▸ **Required action**
Leaving out all pictures, write down exactly the lines from the one containing "Given: Click the copy icon beside Hex Viewer" through the last line of the material.
═══ Data extract
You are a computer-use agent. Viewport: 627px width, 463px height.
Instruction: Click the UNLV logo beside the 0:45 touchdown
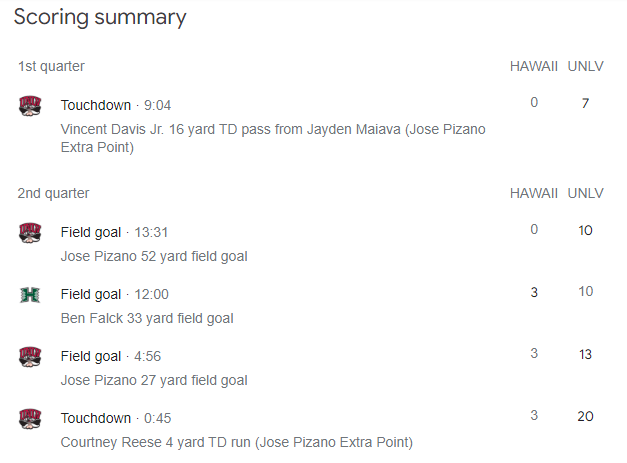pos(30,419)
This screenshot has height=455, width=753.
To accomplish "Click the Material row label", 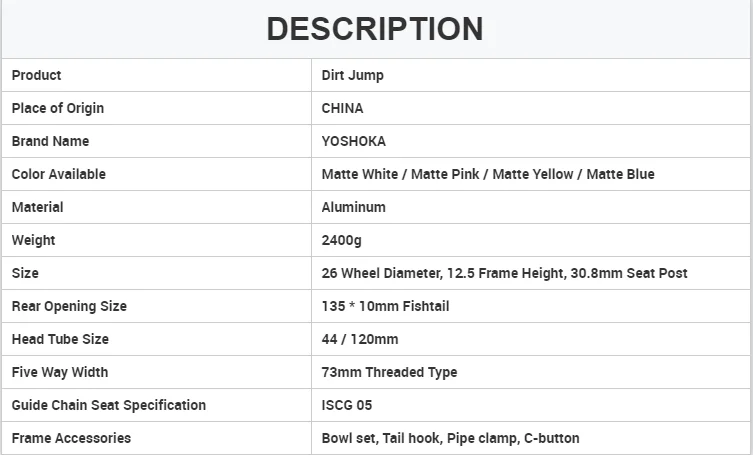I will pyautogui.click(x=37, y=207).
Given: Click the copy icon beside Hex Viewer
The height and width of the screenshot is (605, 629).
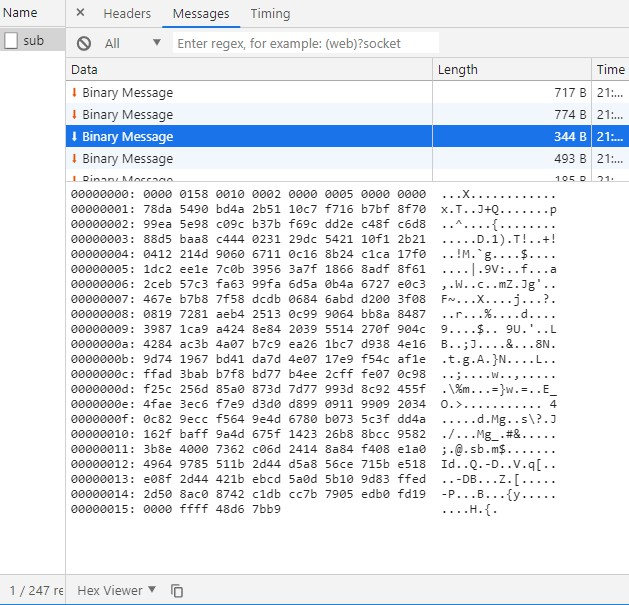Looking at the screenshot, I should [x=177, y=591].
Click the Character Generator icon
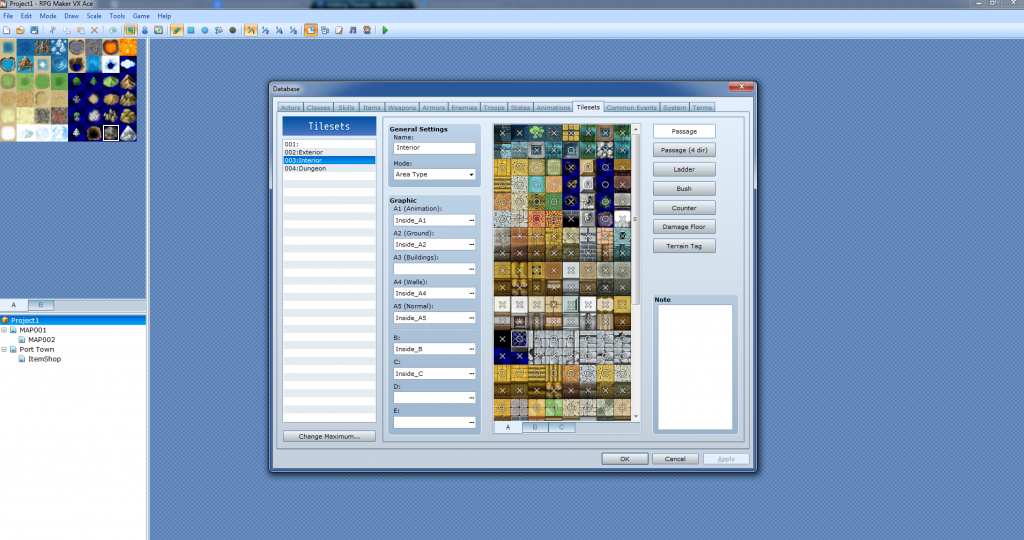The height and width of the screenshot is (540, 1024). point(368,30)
══════
▸ **Exercise answer**
Given: Click the copy icon beside Hex Viewer
The height and width of the screenshot is (605, 629).
Looking at the screenshot, I should [x=177, y=591].
Click the Character Generator icon
The height and width of the screenshot is (540, 1024). point(368,30)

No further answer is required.